* **ACTIVITY**: The expected output is exactly the lines below, starting at the line with "Where should I click to: Click the ATRI" and ending at the line with "Given: Open the Chat app on the taskbar", both included; no other line belongs in it.

**** AVAILABLE DATA ****

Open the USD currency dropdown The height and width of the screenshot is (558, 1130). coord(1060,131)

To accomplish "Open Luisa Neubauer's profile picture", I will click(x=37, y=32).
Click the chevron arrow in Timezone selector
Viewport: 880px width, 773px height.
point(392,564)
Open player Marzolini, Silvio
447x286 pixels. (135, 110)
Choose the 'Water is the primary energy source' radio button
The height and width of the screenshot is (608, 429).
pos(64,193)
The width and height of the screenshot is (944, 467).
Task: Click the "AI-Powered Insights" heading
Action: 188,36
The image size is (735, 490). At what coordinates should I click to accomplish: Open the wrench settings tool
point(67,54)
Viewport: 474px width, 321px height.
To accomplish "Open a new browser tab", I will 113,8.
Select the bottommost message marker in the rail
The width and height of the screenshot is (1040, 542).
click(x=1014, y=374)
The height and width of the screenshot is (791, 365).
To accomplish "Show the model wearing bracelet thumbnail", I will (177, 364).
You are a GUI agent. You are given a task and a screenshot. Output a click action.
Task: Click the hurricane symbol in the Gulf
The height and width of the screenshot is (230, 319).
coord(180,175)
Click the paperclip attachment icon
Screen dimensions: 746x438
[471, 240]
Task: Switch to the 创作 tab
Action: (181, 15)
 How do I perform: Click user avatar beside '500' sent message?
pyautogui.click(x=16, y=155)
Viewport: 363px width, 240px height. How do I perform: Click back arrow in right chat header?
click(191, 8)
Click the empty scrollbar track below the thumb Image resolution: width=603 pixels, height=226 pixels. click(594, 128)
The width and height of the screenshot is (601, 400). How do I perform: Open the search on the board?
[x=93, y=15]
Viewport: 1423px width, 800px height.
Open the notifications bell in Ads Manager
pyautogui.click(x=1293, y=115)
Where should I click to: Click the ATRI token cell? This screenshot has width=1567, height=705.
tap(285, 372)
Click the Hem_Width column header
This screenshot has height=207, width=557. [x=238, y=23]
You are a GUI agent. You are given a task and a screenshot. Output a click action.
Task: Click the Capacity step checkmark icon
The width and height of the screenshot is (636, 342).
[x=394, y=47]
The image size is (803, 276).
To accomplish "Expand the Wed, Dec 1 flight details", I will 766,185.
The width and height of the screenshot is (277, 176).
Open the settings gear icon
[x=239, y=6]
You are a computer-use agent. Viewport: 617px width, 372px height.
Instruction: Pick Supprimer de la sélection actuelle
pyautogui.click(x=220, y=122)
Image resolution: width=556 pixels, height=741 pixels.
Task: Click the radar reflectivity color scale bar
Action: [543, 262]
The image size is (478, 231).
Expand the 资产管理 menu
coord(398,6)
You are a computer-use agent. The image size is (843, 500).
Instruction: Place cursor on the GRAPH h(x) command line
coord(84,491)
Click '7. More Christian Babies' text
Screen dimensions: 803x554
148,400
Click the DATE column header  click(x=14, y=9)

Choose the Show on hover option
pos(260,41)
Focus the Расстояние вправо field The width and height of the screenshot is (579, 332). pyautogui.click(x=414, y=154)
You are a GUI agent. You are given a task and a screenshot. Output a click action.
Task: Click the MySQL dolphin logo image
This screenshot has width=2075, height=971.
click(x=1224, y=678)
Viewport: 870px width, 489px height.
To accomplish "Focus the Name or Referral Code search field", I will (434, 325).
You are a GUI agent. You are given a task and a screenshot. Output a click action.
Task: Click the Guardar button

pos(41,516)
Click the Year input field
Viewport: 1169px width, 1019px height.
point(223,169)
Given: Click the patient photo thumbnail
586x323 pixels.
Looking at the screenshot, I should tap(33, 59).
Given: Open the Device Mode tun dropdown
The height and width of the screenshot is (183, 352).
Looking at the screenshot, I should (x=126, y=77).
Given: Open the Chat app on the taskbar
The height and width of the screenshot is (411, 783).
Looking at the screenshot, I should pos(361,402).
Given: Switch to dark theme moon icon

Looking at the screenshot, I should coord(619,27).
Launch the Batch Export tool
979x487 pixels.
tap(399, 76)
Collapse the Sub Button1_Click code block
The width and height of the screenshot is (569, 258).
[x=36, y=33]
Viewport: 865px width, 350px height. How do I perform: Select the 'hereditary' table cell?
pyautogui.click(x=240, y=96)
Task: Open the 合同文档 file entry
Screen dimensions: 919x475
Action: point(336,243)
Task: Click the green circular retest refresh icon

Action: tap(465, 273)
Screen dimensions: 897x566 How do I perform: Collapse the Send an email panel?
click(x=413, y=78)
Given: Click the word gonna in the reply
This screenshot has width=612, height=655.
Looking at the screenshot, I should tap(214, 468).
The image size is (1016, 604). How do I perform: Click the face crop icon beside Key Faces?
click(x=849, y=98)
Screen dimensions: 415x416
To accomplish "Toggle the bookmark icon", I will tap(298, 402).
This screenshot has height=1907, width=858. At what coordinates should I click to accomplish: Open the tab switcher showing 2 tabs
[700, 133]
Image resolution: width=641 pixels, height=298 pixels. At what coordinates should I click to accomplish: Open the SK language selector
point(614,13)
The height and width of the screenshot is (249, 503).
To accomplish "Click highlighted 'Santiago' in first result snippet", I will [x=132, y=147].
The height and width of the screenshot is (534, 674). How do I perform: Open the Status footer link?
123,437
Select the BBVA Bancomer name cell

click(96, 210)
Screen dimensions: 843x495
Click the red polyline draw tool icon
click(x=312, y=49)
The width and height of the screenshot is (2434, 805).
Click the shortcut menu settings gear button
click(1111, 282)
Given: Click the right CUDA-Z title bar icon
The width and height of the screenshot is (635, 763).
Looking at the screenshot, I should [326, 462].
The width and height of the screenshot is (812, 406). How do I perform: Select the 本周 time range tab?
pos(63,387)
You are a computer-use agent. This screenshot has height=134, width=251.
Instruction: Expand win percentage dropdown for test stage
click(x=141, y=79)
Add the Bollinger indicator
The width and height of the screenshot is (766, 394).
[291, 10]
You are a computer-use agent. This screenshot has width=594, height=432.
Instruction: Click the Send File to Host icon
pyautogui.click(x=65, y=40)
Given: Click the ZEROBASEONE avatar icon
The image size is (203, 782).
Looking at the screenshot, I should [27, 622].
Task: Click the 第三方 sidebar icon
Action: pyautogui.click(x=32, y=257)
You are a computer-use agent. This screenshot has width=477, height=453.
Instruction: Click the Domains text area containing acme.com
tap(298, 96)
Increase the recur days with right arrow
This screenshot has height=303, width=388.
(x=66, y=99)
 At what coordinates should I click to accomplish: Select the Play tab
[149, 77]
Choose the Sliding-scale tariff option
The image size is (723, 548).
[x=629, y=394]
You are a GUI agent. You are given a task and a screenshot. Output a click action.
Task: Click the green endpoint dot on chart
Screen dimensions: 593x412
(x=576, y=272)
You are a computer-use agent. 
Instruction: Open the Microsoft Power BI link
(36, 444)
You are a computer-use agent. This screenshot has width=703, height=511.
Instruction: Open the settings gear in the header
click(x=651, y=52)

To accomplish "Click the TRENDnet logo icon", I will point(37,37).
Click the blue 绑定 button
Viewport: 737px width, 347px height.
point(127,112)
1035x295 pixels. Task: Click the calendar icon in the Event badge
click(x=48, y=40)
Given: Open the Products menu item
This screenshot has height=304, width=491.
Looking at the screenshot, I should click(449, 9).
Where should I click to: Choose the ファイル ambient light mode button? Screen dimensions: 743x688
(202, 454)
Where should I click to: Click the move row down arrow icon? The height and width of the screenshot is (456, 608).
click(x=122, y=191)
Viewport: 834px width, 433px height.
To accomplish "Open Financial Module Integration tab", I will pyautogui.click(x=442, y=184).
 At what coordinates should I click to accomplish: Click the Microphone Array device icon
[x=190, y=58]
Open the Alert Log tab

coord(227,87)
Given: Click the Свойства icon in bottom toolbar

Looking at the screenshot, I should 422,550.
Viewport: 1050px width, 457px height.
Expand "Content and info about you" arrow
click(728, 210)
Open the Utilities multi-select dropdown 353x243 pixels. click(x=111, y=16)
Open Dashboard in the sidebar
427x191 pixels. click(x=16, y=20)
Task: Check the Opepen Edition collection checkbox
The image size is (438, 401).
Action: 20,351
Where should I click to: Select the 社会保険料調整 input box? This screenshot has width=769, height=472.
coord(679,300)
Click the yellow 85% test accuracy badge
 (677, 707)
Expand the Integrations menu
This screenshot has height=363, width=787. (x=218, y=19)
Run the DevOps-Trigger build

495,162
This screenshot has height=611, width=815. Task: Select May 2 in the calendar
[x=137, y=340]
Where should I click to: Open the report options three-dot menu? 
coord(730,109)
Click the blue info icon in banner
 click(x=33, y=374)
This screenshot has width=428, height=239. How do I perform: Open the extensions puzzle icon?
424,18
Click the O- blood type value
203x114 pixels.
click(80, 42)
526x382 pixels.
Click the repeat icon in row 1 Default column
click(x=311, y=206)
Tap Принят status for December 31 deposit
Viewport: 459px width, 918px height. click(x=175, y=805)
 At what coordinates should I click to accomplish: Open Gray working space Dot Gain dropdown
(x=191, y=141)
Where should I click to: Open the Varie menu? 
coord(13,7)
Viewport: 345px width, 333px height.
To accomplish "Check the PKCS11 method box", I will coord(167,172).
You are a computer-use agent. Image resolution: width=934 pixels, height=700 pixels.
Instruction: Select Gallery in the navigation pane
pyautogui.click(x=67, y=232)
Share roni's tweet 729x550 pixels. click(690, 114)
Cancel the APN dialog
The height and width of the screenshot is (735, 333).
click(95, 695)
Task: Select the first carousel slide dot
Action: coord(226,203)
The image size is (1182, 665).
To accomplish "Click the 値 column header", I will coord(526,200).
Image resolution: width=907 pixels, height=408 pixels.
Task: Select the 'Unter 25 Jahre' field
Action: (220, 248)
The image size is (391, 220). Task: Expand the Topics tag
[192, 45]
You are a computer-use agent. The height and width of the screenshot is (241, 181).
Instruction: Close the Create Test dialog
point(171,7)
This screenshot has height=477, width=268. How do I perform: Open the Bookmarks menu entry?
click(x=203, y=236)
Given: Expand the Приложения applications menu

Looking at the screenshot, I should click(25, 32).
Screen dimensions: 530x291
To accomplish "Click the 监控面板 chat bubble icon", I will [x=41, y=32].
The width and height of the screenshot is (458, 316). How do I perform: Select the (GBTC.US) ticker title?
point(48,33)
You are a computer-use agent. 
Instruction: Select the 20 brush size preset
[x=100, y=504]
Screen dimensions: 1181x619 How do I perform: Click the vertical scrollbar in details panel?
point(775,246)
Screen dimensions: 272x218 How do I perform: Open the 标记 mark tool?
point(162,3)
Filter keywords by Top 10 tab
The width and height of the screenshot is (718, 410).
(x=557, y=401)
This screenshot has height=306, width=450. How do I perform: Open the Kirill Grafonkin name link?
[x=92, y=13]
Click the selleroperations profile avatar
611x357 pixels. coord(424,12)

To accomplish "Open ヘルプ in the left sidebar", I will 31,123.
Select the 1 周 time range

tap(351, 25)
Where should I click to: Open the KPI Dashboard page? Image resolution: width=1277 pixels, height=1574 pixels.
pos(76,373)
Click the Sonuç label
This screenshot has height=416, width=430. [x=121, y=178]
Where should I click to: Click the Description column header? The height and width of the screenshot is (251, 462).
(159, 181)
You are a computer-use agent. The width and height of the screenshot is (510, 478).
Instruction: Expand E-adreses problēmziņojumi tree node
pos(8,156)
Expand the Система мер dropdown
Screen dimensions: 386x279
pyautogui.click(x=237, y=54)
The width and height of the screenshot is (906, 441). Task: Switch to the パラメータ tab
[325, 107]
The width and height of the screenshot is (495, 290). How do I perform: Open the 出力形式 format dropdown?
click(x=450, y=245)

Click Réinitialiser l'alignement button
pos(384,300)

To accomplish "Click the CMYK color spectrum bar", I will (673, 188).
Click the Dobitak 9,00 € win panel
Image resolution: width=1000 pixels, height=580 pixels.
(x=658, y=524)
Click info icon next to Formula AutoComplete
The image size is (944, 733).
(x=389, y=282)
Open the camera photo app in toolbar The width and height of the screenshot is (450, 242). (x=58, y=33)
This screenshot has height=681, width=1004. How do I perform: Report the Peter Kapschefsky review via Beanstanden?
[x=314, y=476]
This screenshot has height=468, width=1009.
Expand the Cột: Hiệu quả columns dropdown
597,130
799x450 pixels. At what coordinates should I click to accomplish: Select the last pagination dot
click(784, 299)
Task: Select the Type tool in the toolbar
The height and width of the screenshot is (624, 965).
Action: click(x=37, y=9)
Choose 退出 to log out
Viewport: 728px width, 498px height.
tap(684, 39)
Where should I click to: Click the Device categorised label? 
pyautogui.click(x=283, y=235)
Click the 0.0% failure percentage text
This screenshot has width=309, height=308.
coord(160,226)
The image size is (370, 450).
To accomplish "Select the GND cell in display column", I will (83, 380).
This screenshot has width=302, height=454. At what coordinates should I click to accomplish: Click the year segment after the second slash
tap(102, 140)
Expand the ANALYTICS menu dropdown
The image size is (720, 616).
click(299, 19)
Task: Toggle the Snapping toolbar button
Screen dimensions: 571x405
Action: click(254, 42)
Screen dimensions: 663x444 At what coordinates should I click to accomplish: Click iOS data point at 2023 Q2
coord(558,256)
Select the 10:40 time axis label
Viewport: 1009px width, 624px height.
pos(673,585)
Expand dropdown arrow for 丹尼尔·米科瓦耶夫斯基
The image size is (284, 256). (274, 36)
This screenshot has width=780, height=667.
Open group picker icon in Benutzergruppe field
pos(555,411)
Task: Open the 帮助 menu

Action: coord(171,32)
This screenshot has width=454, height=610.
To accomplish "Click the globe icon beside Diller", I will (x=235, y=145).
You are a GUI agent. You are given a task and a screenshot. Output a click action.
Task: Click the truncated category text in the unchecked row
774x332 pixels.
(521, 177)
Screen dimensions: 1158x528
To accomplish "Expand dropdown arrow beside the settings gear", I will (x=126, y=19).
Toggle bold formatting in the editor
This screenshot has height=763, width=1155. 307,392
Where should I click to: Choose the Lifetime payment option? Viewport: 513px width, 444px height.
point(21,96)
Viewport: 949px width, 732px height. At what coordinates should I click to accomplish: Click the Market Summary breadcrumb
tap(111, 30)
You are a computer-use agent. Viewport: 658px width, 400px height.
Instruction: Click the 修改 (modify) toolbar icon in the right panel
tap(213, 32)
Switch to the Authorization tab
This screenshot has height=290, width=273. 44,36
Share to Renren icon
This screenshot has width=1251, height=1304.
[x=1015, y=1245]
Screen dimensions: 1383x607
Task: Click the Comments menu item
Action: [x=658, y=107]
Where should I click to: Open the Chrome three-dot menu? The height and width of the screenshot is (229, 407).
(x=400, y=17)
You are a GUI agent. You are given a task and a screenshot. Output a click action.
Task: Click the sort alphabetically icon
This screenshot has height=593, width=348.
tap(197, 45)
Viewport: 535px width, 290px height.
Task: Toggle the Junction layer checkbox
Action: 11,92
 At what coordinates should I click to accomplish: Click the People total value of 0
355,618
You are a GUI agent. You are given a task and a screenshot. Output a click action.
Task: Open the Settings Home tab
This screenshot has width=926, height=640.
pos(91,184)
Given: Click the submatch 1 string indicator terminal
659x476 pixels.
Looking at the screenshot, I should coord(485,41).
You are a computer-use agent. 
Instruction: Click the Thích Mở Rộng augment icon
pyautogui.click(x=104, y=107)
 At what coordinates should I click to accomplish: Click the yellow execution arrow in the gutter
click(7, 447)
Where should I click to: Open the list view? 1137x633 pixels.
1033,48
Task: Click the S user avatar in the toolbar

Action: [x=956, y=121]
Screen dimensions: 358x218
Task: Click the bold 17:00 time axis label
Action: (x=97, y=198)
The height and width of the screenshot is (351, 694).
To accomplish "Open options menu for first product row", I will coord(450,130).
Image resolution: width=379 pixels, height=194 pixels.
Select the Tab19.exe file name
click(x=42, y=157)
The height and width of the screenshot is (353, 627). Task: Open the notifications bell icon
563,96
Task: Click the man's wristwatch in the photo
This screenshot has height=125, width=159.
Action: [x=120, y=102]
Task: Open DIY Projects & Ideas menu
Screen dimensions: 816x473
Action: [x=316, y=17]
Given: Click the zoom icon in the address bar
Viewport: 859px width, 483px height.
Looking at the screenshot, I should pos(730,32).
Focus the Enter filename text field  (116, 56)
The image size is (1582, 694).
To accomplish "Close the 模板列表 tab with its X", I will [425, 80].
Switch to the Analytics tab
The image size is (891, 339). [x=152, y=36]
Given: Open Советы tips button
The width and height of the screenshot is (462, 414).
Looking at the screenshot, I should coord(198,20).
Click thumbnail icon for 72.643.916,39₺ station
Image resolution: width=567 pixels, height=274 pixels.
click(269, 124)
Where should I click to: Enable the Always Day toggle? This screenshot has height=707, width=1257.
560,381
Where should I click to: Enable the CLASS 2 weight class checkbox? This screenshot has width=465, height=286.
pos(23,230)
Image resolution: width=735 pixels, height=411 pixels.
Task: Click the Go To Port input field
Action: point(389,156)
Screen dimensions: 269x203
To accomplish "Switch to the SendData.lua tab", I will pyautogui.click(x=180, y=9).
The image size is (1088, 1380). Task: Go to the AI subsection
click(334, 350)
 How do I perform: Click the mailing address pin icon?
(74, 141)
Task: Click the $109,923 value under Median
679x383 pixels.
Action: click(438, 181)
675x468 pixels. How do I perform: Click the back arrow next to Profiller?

****

* **TASK OUTPUT**:
Where should I click to: Click the ATRI token cell? This screenshot has width=1567, height=705.
tap(285, 372)
Click the Hem_Width column header
This screenshot has height=207, width=557. [x=238, y=23]
You are a GUI agent. You are given a task and a screenshot. Output a click action.
Task: Click the Capacity step checkmark icon
The width and height of the screenshot is (636, 342).
[x=394, y=47]
The image size is (803, 276).
To accomplish "Expand the Wed, Dec 1 flight details", I will 766,185.
The width and height of the screenshot is (277, 176).
Open the settings gear icon
[x=239, y=6]
You are a computer-use agent. Viewport: 617px width, 372px height.
Instruction: Pick Supprimer de la sélection actuelle
pyautogui.click(x=220, y=122)
Image resolution: width=556 pixels, height=741 pixels.
Task: Click the radar reflectivity color scale bar
Action: [543, 262]
The image size is (478, 231).
Expand the 资产管理 menu
coord(398,6)
You are a computer-use agent. The image size is (843, 500).
Instruction: Place cursor on the GRAPH h(x) command line
coord(84,491)
Click '7. More Christian Babies' text
Screen dimensions: 803x554
148,400
Click the DATE column header  click(x=14, y=9)

Choose the Show on hover option
pos(260,41)
Focus the Расстояние вправо field The width and height of the screenshot is (579, 332). pyautogui.click(x=414, y=154)
You are a GUI agent. You are given a task and a screenshot. Output a click action.
Task: Click the MySQL dolphin logo image
This screenshot has width=2075, height=971.
click(x=1224, y=678)
Viewport: 870px width, 489px height.
To accomplish "Focus the Name or Referral Code search field", I will (434, 325).
You are a GUI agent. You are given a task and a screenshot. Output a click action.
Task: Click the Guardar button

pos(41,516)
Click the Year input field
Viewport: 1169px width, 1019px height.
point(223,169)
Given: Click the patient photo thumbnail
586x323 pixels.
Looking at the screenshot, I should tap(33, 59).
Given: Open the Device Mode tun dropdown
The height and width of the screenshot is (183, 352).
Looking at the screenshot, I should (x=126, y=77).
Given: Open the Chat app on the taskbar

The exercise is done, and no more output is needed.